Man paid to take in packages by Dale Ellis | October 28, 2021 at 3:25 a.m.

A former Dallas County jailer charged in 2017 with smuggling contraband -- including cocaine and heroin -- into the jail where he worked was sentenced Tuesday in federal court to three years on probation.

Laron Williams, 42, of Thornton was indicted April 3, 2019, by a federal grand jury on one count each of conspiracy to provide a prohibited object in prison, providing or attempting to provide tobacco and marijuana to a prisoner, and providing or attempting to provide cocaine and heroin to a prisoner.

At a plea hearing July 7, 2020, before U.S. District Judge Kristine G. Baker, Williams pleaded guilty to the conspiracy count in exchange for the government's agreement to dismiss the two remaining counts.

In addition to Williams, three men being held at the jail for federal authorities -- Terry McClendon, Michael Brewer and Antonio Fowler -- were indicted on conspiracy charges, as was DeKimberol Brewer, Michael Brewer's wife. All have pleaded guilty to conspiracy in the matter.

McClendon was sentenced Sept. 2 to five years in prison on top of a five-year sentence he received for possession of a stolen firearm. Fowler, Michael Brewer and DeKimberol Brewer are awaiting sentencing.

According to court documents, McClendon approached Williams sometime in August 2017 with an offer of money for Williams to take a package containing tobacco and marijuana into the jail. On Sept. 4, 2017, Williams collected a package from DeKimberol Brewer in the parking lot of the jail that witness statements and recorded phone calls indicated contained tobacco and marijuana.

Four days later, records said McClendon asked Williams to take in a second package, this one to be delivered by Fowler's then-girlfriend in the parking lot of the jail.
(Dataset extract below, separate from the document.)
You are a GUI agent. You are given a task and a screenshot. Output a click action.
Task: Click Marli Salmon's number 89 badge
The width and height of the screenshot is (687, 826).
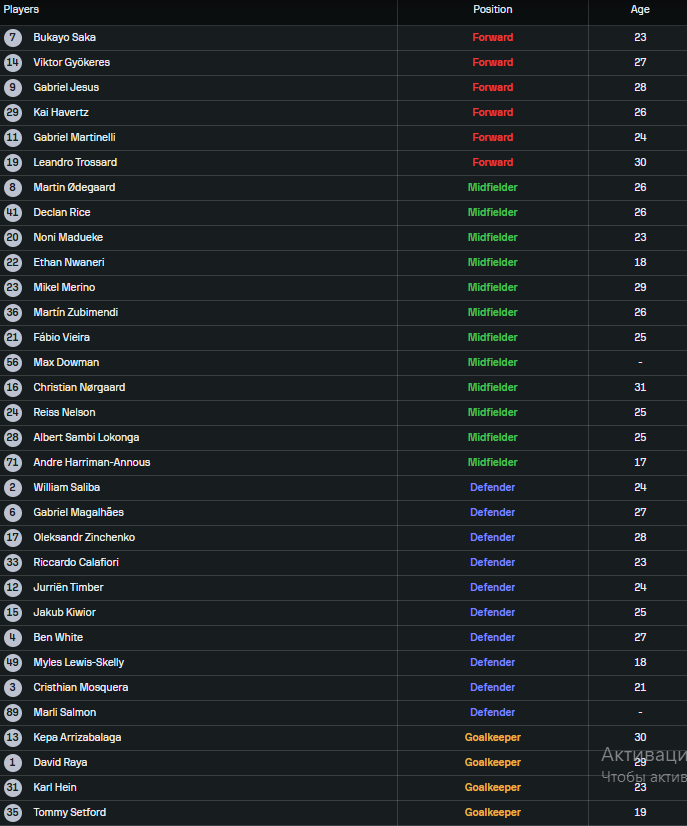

The next day Williams delivered the package -- wrapped in black tape and carried under a blanket -- to McClendon.

After another employee witnessed and reported the transfer, a search of the pod housing the three men turned up two packages containing about 1.6 pounds each of cocaine and heroin stashed in a pillowcase.

Although Williams admitted to knowingly taking tobacco and marijuana into the jail, he has steadfastly maintained since his arrest that he was never told that cocaine and heroin were in the second package.

Under federal sentencing statutes, Williams faced a maximum five-year prison term and a possible maximum fine of $250,000 for his part in the conspiracy. U.S. sentencing guidelines recommended a sentence ranging from six months to one year in prison. Baker said that despite the fact that his second delivery contained cocaine and heroin, Williams' ignorance of the contents favored a lower offense level than otherwise indicated.

"I don't think there's any dispute that under oath, Mr. Williams acknowledged he understood marijuana and tobacco to be an issue with respect to prohibited objects," Baker said, but she said, unlike his co-defendants, the government had failed to prove that Williams realized the second package contained anything other than more tobacco and marijuana.

Williams' attorney, Lott Rolfe IV of North Little Rock, asked Baker to consider probation for his client. He said Williams has been on pretrial release since shortly after his arrest, has held a steady job and committed no violations of his release conditions.

"I think that demonstrates to some degree that he is a good candidate for probation," Rolfe said.

Assistant U.S. Attorney Julie Peters disagreed, saying a downward variance was not appropriate given the circumstances, and asked for the maximum guideline sentence of a year in prison.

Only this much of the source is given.